What is required
Reproduce verbatim the lines of the material below, from the line containing "Image resolution: width=1456" through the line containing "(x=870, y=377)", both lines included.

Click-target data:
============

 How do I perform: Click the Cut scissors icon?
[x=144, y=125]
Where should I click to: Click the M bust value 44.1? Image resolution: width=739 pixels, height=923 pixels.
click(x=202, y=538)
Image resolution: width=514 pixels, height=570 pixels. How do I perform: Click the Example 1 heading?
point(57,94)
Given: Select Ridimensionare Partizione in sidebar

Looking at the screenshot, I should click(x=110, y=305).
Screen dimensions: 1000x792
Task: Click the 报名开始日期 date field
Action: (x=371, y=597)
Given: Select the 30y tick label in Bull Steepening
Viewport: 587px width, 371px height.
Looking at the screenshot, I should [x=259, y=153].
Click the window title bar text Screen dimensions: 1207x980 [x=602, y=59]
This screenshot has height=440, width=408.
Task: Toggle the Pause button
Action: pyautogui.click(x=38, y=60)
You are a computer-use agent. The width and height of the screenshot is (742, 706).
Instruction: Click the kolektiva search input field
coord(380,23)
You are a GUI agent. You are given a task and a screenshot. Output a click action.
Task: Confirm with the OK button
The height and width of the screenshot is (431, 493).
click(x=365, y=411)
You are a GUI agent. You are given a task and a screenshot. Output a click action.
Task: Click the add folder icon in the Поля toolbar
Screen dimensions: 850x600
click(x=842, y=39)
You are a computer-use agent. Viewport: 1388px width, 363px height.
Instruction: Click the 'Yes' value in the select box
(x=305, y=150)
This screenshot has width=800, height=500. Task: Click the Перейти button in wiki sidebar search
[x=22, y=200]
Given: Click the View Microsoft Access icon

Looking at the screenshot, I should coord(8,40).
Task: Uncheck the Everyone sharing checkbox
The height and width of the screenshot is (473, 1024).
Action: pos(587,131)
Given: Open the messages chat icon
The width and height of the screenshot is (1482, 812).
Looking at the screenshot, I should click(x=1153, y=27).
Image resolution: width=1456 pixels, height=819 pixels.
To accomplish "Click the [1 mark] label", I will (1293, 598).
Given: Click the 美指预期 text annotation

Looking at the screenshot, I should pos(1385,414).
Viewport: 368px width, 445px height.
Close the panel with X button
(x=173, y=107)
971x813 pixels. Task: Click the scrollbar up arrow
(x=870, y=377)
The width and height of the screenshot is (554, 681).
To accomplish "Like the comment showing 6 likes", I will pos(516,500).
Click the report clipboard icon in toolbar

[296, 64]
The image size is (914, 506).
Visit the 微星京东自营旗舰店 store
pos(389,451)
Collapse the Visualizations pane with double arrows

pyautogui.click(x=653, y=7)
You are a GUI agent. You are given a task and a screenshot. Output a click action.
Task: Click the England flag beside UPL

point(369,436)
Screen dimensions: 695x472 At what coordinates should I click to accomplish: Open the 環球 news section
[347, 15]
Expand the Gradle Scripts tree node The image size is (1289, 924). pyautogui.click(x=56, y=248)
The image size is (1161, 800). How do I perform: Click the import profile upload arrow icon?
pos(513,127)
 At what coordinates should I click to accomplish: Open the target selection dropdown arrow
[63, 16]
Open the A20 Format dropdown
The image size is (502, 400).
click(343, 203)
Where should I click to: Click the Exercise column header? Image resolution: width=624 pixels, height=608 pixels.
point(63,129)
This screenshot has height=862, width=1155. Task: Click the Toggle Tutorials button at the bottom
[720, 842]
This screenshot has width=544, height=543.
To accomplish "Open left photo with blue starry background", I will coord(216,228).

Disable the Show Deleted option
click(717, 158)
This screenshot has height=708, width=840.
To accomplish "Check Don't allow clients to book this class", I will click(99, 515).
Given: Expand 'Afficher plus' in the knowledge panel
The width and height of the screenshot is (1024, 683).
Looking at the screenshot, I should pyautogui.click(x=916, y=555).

============

Final result
Image resolution: width=1456 pixels, height=819 pixels.
To accomplish "Click the [1 mark] label", I will (1293, 598).
Given: Click the 美指预期 text annotation

Looking at the screenshot, I should pos(1385,414).
Viewport: 368px width, 445px height.
Close the panel with X button
(x=173, y=107)
971x813 pixels. Task: Click the scrollbar up arrow
(x=870, y=377)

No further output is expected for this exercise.